The Text Extraction feature in the TIFF Image Printer, Raster Image Printer and PDF Image Printer creates a separate text file containing all of the text that can be extracted from the printed document. The text files are stored in the same location and with the same base name as the output files you are creating. When creating multi-paged output such as TIFF or PDF, a single text file containing all the text for all the pages in the file is created. With serialized output such as JPG files, a single text file is created for each page.
Text extraction works by taking all the text it can from the information sent to printer when the original document is printed and saving this into the text file. The format of the text in file is approximate and may not match your original document. This feature is not the same as Optical Character Recognition (OCR). If the document is a scanned image, or contains no textual content, there is no text to extract and save.
Step by Step Instructions
All text extraction settings for text layout, encoding and page breaks are controlled in the profile.

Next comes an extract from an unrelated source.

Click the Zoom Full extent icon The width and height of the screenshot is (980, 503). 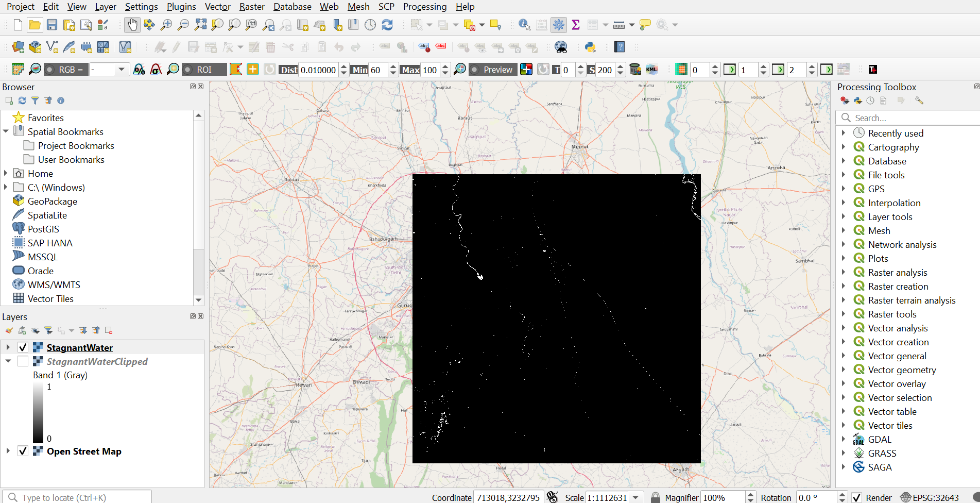pos(200,25)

- Launch the your Image Printer Dashboard.
- Select “Edit & Create Profiles” to open Profile Manager.
- Select “Add a profile” to create a personal profile, or create a copy of one of our system profiles.

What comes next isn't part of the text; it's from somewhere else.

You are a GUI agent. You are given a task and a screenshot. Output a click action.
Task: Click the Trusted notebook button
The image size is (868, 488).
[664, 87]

- Name the profile, add a description, and click Save.
- On the Text Extractions tab, enable Create a text extraction file with each output file.
- Under Text Layout, select how to lay out the text in the file. The default layout, Physical, will try and match the format of the text in the original file as much as possible. Raw saves the text in the order that it is sent to the printer, which may not match the original file, and None will save the text content with no formatting applied.
- Under Text Encoding, select your desired text file encoding format.
- Enabled by default, Emit page breaks between each page inserts a page break (form feed) in the text file for every page in the original document.
- Click Save-Back, and close Profile Manager.
If you plan to use these settings regularly, you may wish to make this personal profile the default profile used by your image printer.
- Select “Manage Printers” to open Printer Management.
- Select the printer you wish to edit and use the Profile drop box to select your desired default profile.
- Select the Save icon to save changes.
- Select the Home icon to return to the Dashboard.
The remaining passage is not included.